Setting out exactly how benchmarking data should be collected and stored
If the industry wants to improve its productivity it needs to benchmark; find a project that is similar to yours, find out what they did better than you, and then work out how you can catch up. However, this is easier said than done, since no one records the same data in the same way. They’re not very keen on sharing it either.
This project set out to define what information should be collected when, and how it should be stored. And it proposes that organisations who are willing to share information can do so by depositing it in the Living Lab Central Data Repository, which will clean and sort it so that authorised users can access and use the data.
A benchmarking framework sets out issues such as definitions and vocabulary; performance areas such as cost, social value or climate resilience; what metrics should be quantified within each area and what data is needed to do that; and at what stage of the project life cycle the data should be recorded.
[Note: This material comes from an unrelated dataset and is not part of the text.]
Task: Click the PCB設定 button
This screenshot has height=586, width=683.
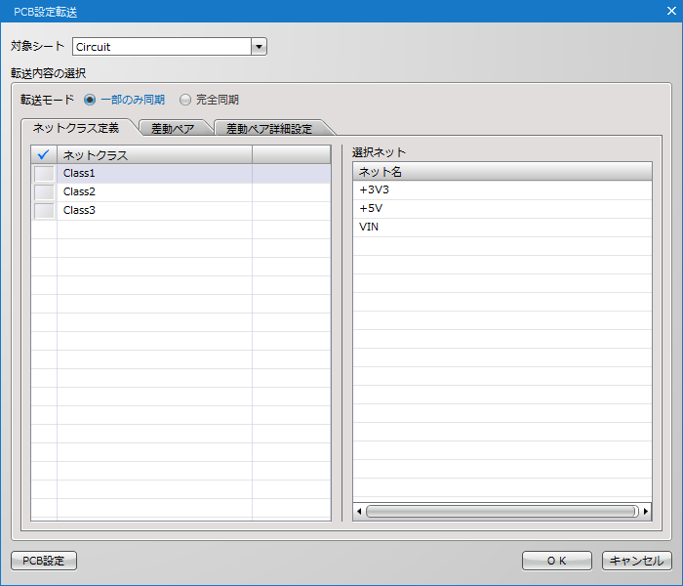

It’s important that everyone contributing data to the repository is rigorous and professional in the way they do so. Hence, this work also encompassed governance issues such as who has access to which data and who signs off benchmarks. The protocol suggests that the organisations collecting data and contributing to the repository should have benchmarking boards, benchmarking managers and make data collection and sharing part of their day-to-day business.
The Central Data Repository is crucial to the success of benchmarking between the organisations that agree to share information. Functional and technical specifications for the repository will ensure that the data is in a secure, quality-controlled environment with access to it regulated. It also has to be flexible enough to adapt to changes in future data storage requirements.